The Saratoga, Mount McGregor and Lake George Railroad was a railroad leading from North Broadway in Saratoga Springs, New York, USA, controlled by the financier Joseph William Drexel. The railroad ran for approximately 12 mi through the towns of Saratoga Springs, Wilton, Moreau and Corinth to the top of Mount McGregor.

== History ==
Construction was begun on March 17, 1882, and was completed on July 17 the same year, for the purpose of conveying building materials and later passengers to the Hotel Balmoral on the top of Mt. McGregor. The railroad was built to a narrow gauge.
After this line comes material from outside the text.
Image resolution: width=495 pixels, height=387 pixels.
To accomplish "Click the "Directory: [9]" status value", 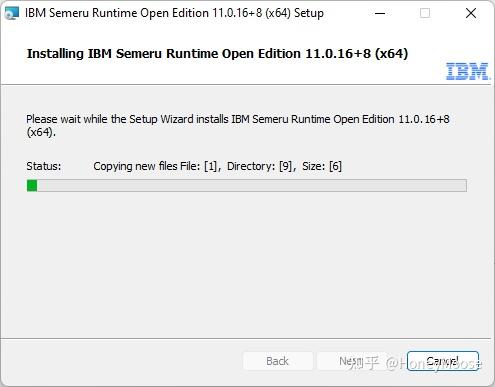I will click(260, 166).
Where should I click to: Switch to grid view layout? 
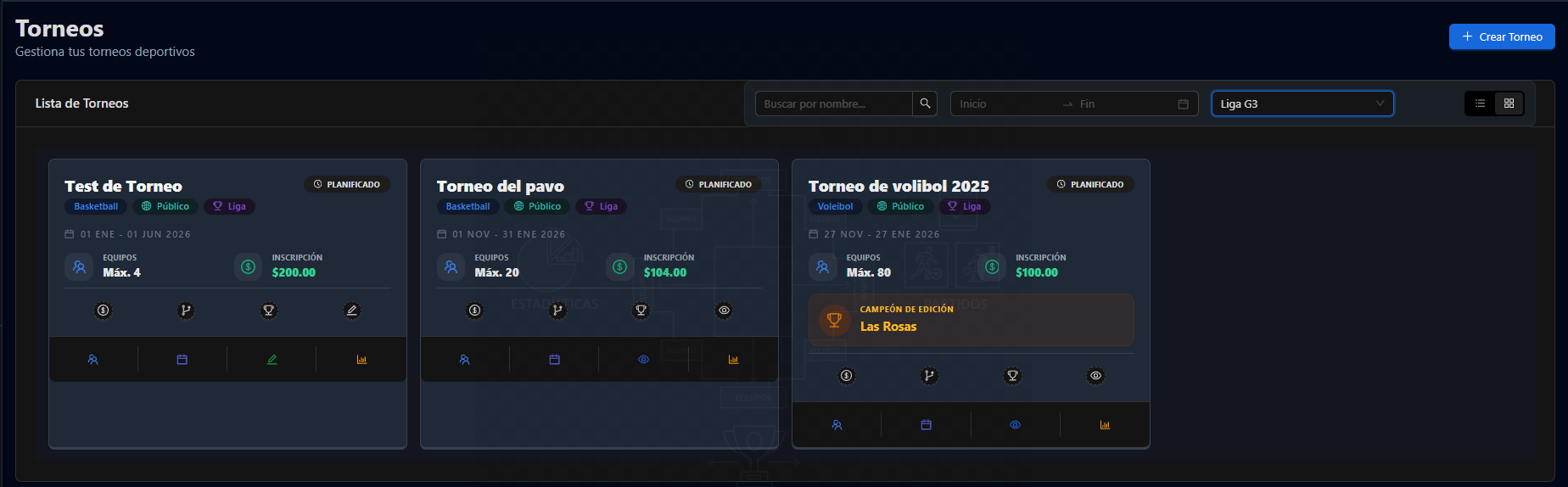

In November 1883, Leo Daft tested the electric locomotive Ampere generating 12 horsepower (25 according to some sources) along the line. The locomotive pulled a 10-ton load up a 1.5 percent grade in 11 minutes. (Note: Although Bianculli describes the Ampere as "the first standard gauge electric locomotive to be built in the country," the Saratoga, Mount McGregor and Lake George Railroad was and remained a narrow gauge road.)

== Subsequent ownership ==
The company entered receivership in 1888 and was sold on October 13, 1888. The company was reorganized as the Mount McGregor Railroad on April 18, 1889. This new company lasted two years before again entering receivership. The company was sold to new ownership in 1893, and then acquired by the Saratoga and Mount McGregor Railway on April 23, 1897. The road remained financially troubled, and another new company, the Saratoga Northern Railway, took ownership in June 1898.

In December 1897, the hotel at the top of the mountain burned. After foreclosure proceedings, the hotel and railroad property were sold in auction on March 6, 1893. In 1913, a sanitorium was constructed. It went through different purposes until it became Mount McGregor Correctional Facility.